Rajd Lipawy: Łukjaniuk nabiera zabójczego tempa
Podaj dalej

Na zakończenie pierwszej sobotniej pętli zawodnicy mistrzostw Europy zmierzyli się z OS3 Ramirent. Tabela wyników nie powinna tutaj nikogo dziwić i wydaje się, że wszyscy powinniśmy się przyzwyczajać do takiego obrotu spraw. Próba padła łupem Aleksieja Łukjaniuka, 3,7 s. za nim do mety dojechał Nikolay Gryazin, odcinkowe podium uzupełnił debiutujący w ERC Kalle Rovanpera, który stracił 6,5 s. Od samego początku rajdu właśnie ta trójka dyktuje tempo w Lipawie a wynik młodego Fina jest o tyle imponujący, że pokonuje on trasę bez sprawnego hamulca ręcznego.

Najlepszym z pozostałych zawodników był Kajetan Kajetanowicz. Dwukrotny mistrz Europy stracił do Łukjaniuka równe 18 sekund, jednak on ma podczas tego weekendu zdecydowanie ważniejsze zadanie, niż walka o zwycięstwo. Plan jest jeden – punktowana meta i trzecie z rzędu mistrzostwo, jako pierwszy człowiek w historii.

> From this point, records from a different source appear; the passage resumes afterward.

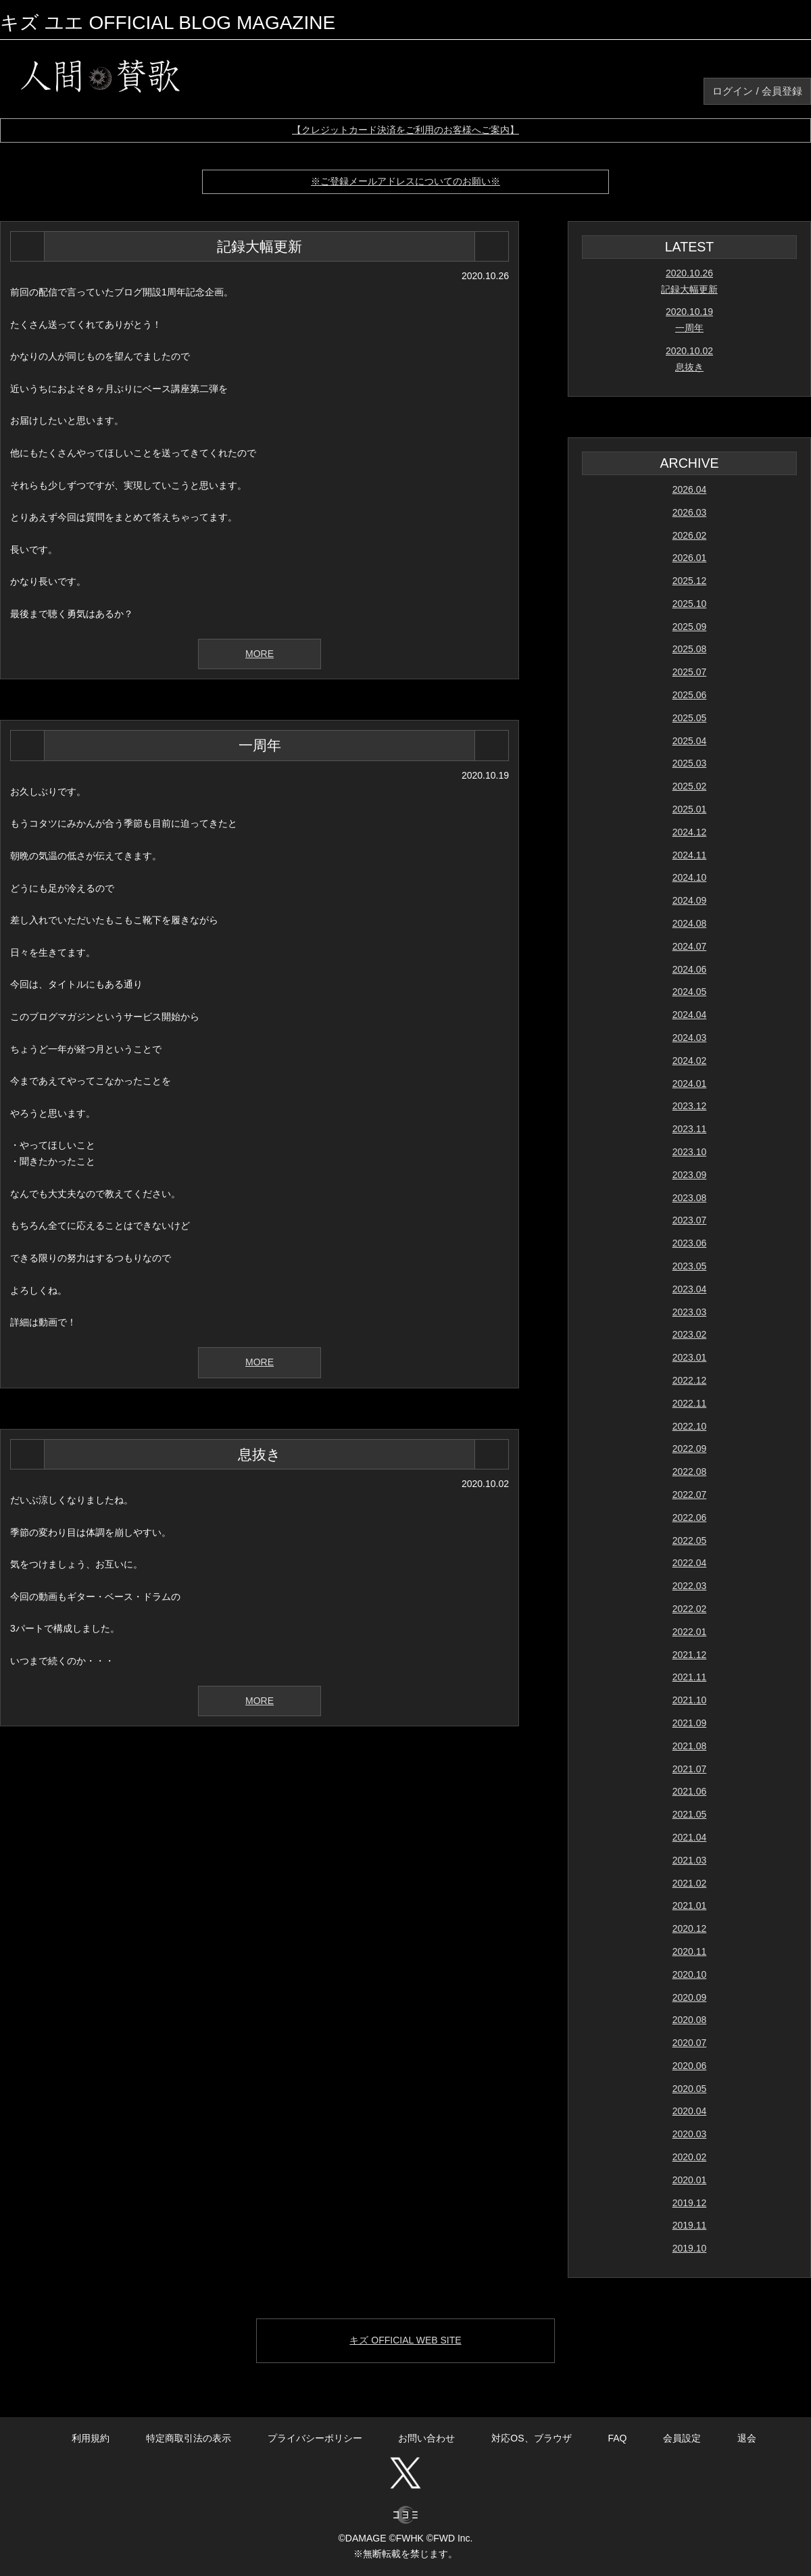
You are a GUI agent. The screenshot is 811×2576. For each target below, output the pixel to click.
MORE (259, 653)
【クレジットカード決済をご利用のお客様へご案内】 (405, 129)
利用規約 (90, 2438)
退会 (746, 2438)
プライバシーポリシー (315, 2438)
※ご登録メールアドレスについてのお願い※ (405, 181)
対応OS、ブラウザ (531, 2438)
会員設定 (682, 2438)
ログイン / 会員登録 (757, 91)
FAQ (617, 2438)
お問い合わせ (426, 2438)
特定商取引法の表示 (188, 2438)
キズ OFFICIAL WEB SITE (405, 2340)
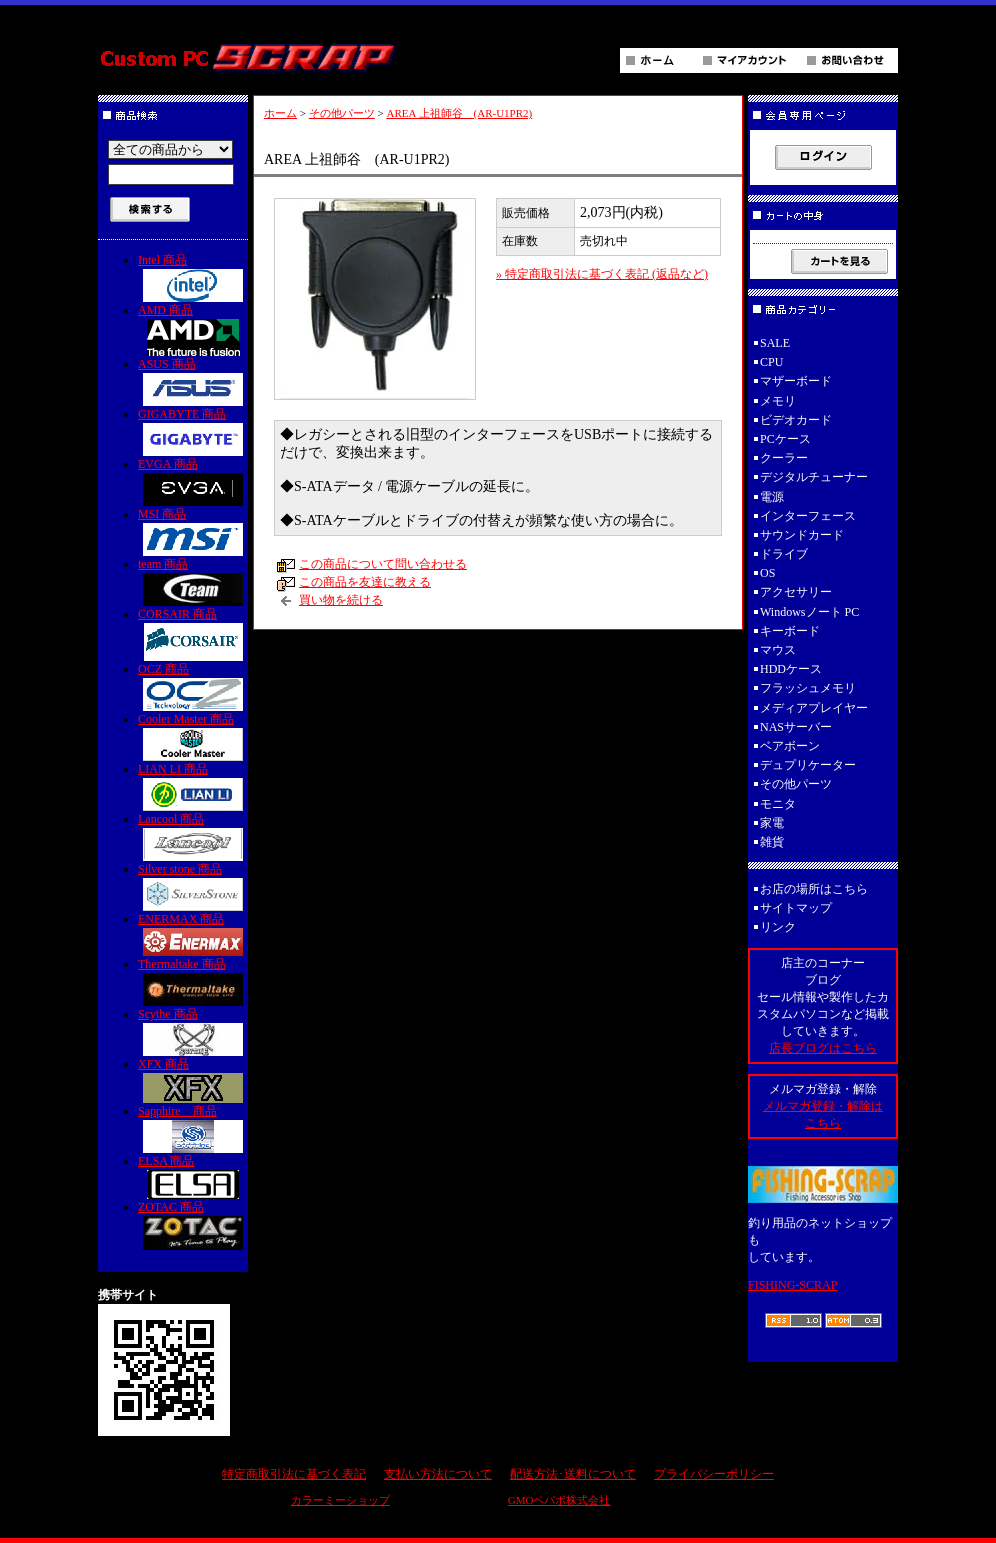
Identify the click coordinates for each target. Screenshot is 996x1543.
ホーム (280, 113)
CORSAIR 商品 (193, 634)
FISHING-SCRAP (792, 1285)
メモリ (778, 401)
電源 (772, 497)
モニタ (778, 804)
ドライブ (784, 554)
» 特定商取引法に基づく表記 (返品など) (602, 274)
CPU (771, 362)
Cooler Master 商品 (193, 736)
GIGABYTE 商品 (193, 431)
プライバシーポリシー (714, 1474)
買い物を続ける (341, 600)
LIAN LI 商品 (193, 786)
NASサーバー (796, 727)
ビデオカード (796, 420)
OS (767, 573)
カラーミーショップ (340, 1500)
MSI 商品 (193, 531)
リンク (778, 927)
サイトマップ (796, 908)
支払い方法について (438, 1474)
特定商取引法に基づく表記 (294, 1474)
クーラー (784, 458)
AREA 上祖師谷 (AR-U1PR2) (459, 113)
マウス (778, 650)
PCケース (785, 439)
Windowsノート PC (809, 612)
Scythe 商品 (193, 1031)
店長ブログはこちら (823, 1048)
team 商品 (193, 581)
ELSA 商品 (193, 1176)
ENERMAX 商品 (193, 934)
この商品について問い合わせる (383, 564)
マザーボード (796, 381)
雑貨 (772, 842)
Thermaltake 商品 (193, 981)
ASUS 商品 (193, 381)
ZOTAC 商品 (193, 1225)
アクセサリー (796, 592)
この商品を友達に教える (365, 582)
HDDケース (791, 669)
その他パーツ (342, 113)
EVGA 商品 (193, 481)
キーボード (790, 631)
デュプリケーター (808, 765)
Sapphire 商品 (193, 1128)
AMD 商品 (193, 329)
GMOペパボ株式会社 (559, 1500)
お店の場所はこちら (814, 889)
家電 (772, 823)
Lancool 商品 (193, 836)
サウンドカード (802, 535)
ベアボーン (790, 746)
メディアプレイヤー (814, 708)
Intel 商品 (193, 277)
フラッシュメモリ (808, 688)
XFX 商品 (193, 1080)
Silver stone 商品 (193, 886)
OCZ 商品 (193, 686)
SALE (775, 343)
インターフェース (808, 516)
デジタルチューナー (820, 477)
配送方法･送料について (573, 1474)
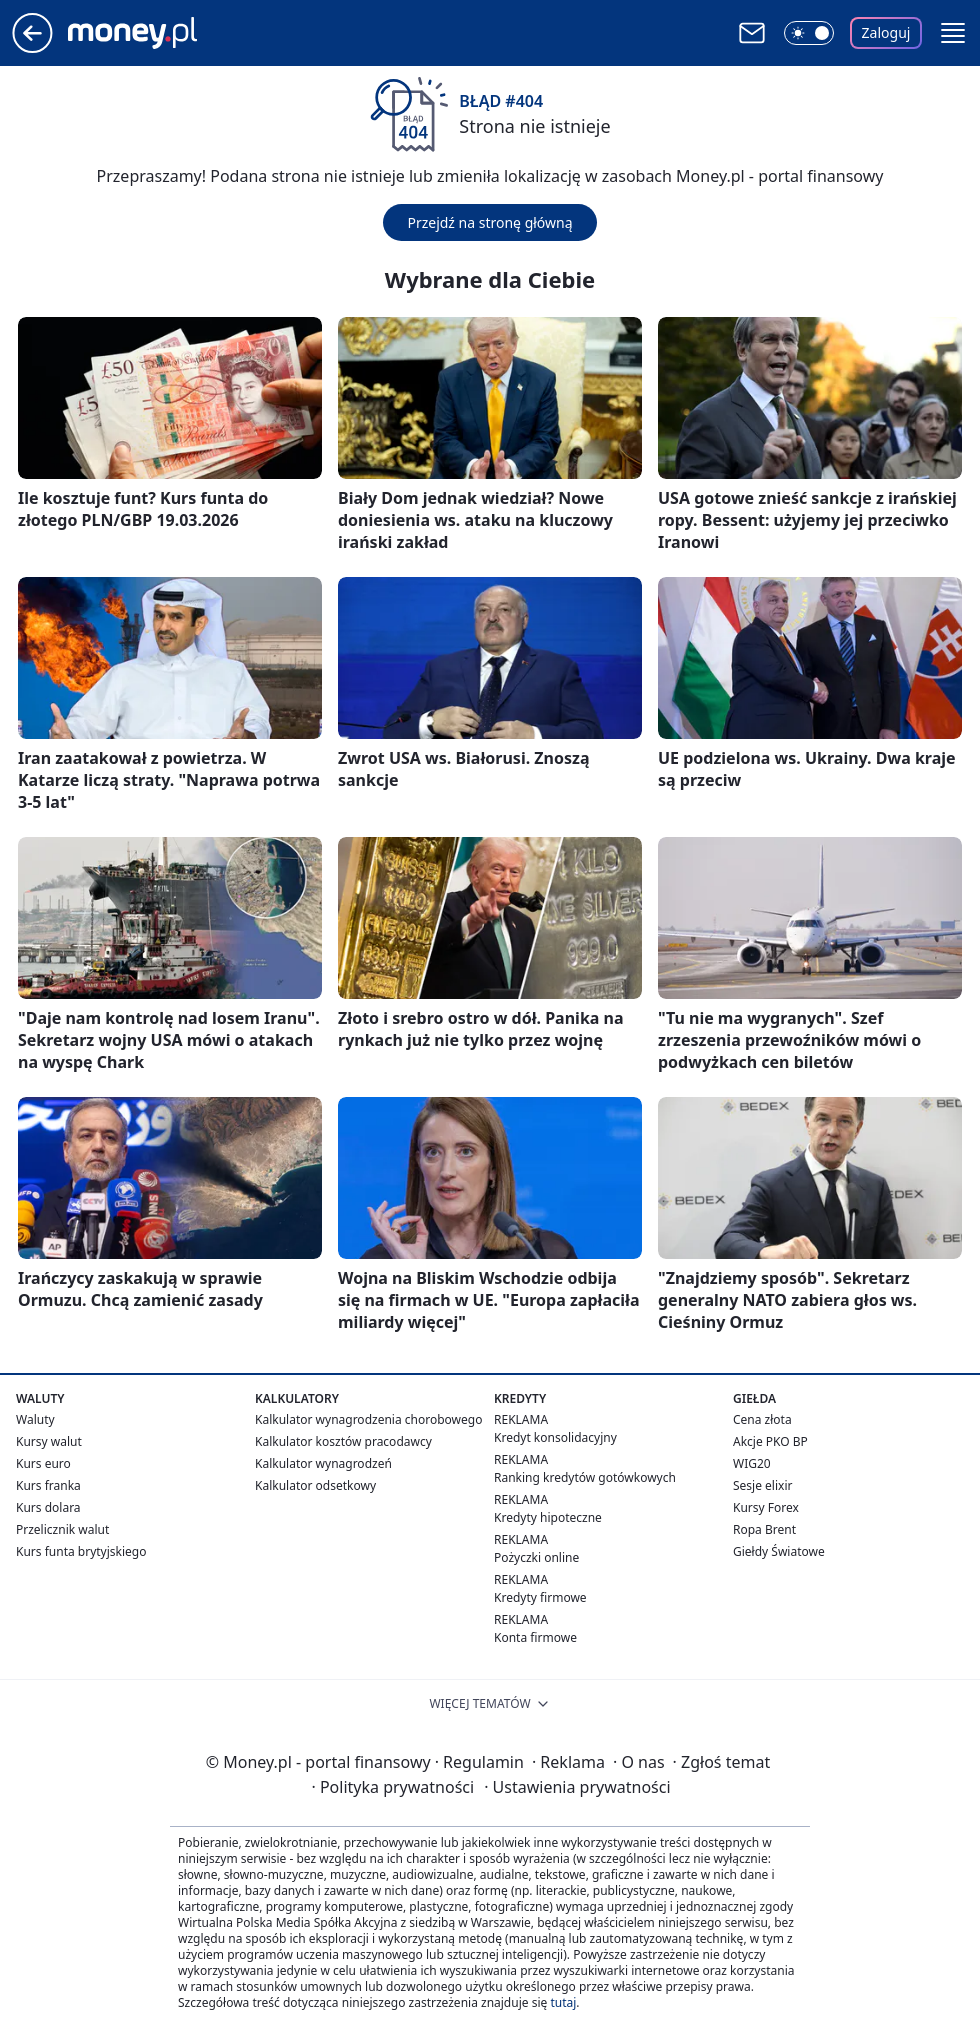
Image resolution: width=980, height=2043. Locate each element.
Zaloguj (886, 32)
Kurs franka (48, 1485)
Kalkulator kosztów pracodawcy (343, 1441)
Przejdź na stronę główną (489, 222)
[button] (953, 33)
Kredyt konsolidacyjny (555, 1437)
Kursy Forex (766, 1507)
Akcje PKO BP (770, 1441)
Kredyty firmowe (540, 1597)
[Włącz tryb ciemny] (809, 33)
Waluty (35, 1419)
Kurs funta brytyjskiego (81, 1551)
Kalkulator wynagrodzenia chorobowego (368, 1419)
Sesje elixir (762, 1485)
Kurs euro (43, 1463)
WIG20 (752, 1463)
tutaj (563, 2002)
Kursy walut (49, 1441)
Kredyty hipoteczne (548, 1517)
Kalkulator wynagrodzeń (323, 1463)
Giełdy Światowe (779, 1551)
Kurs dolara (48, 1507)
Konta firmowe (535, 1637)
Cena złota (762, 1419)
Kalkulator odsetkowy (315, 1485)
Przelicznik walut (62, 1529)
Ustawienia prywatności (577, 1787)
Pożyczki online (536, 1557)
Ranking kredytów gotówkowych (585, 1477)
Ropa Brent (764, 1529)
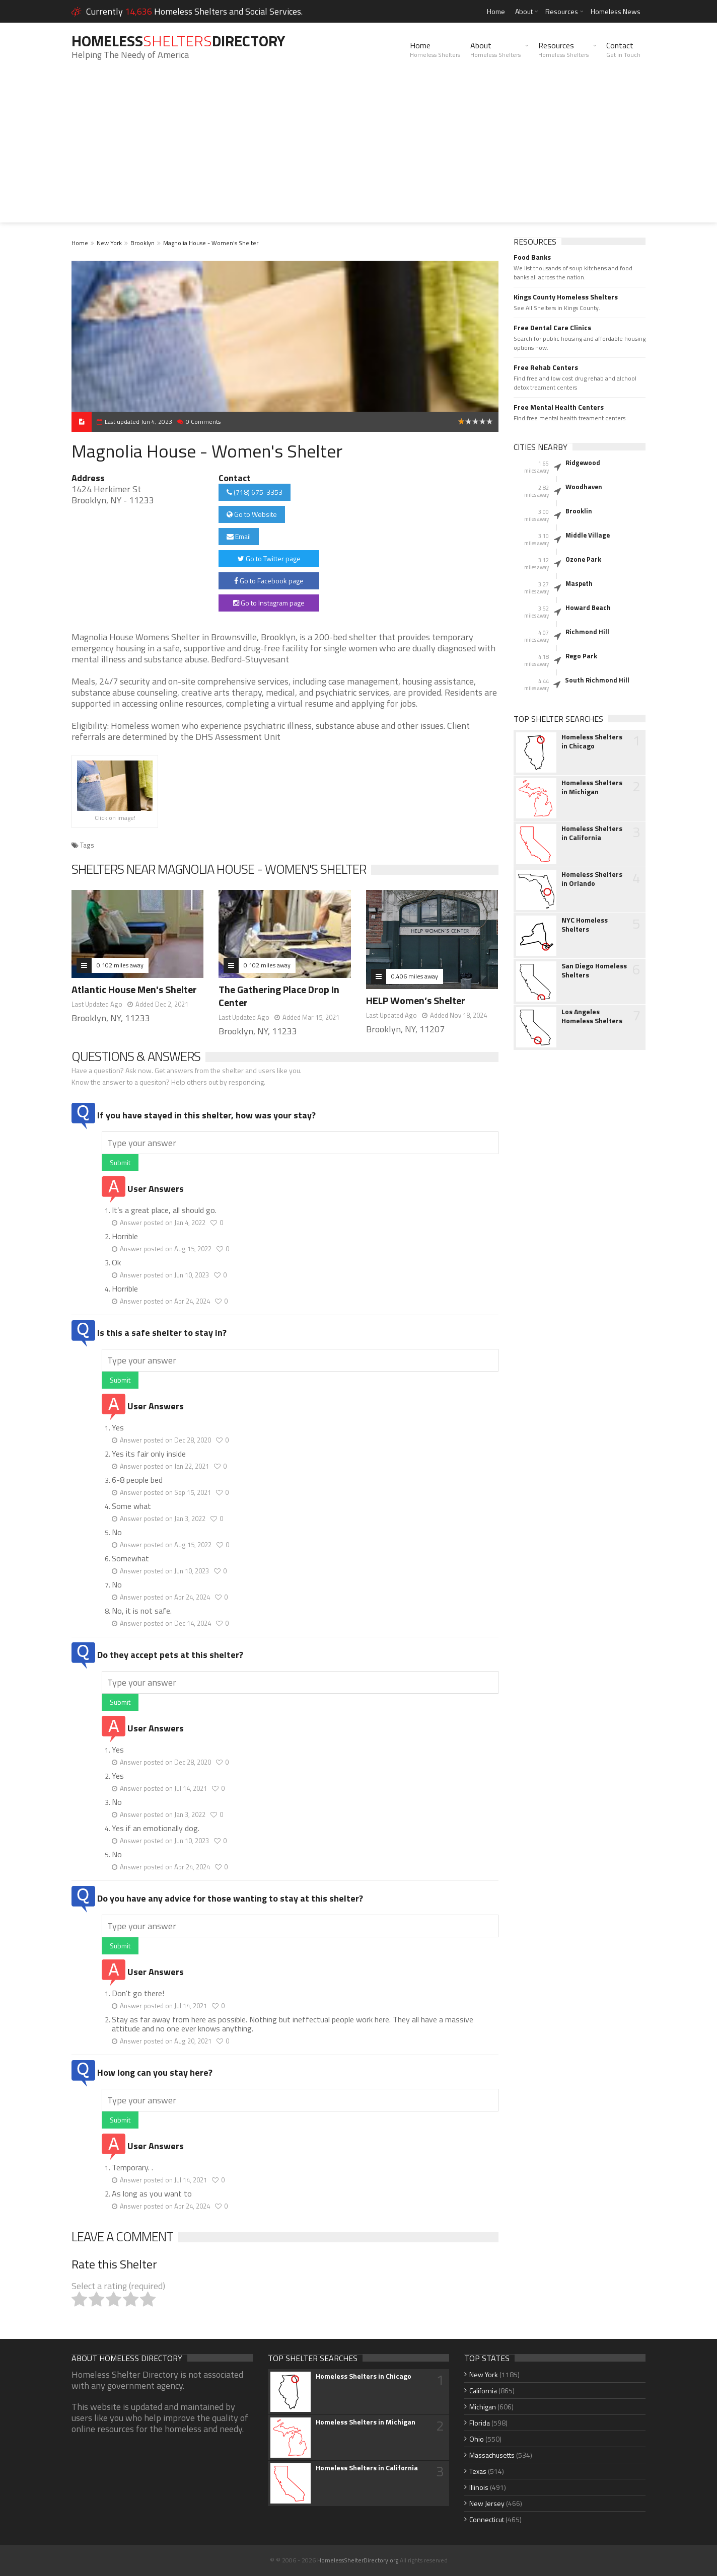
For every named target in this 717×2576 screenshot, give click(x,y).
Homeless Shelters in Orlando (591, 879)
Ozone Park (583, 559)
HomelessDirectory (178, 40)
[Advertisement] (358, 152)
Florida (479, 2422)
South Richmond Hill (597, 680)
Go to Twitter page (269, 558)
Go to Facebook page (269, 580)
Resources (561, 11)
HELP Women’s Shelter (415, 1000)
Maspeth (579, 583)
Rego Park (581, 655)
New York (109, 243)
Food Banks (532, 257)
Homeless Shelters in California (591, 833)
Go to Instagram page (269, 602)
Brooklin (578, 510)
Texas (477, 2471)
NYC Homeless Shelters (584, 925)
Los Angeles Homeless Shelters (591, 1016)
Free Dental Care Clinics (552, 327)
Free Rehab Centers (546, 367)
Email (239, 536)
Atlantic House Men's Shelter (134, 989)
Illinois (478, 2487)
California (483, 2390)
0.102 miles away (120, 965)
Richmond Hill (587, 631)
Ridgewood (582, 462)
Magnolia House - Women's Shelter (210, 243)
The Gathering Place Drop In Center (279, 995)
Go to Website (252, 514)
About (524, 11)
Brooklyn (142, 243)
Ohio (476, 2439)
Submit (120, 1162)
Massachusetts (492, 2455)
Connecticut (486, 2519)
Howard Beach (588, 607)
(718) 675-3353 (254, 492)
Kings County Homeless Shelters (566, 296)
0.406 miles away (414, 976)
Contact (623, 49)
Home (496, 11)
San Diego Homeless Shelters (594, 970)
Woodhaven (583, 486)
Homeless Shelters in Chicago (591, 741)
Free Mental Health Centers (559, 407)
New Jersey (487, 2503)
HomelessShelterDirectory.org (357, 2560)
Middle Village (587, 535)
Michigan (482, 2406)
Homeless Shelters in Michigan (591, 787)
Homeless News (615, 11)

Po pierwszej pętli Rajdu Lipawy na prowadzeniu znajduje się Aleksiej Łukjaniuk. Odpowiednio 5,2 s. oraz 8,2 s. za nim znajdują się Nikolay Gryazin i Kalle Rovanpera. Kolejnym zawodnikiem w klasyfikacji jest Kajetan Kajetanowicz, jego strata to już ponad 44 sekundy. Pierwszą piątkę uzupełnia Łukasz Habaj, Bruno Magalhaes jest 9.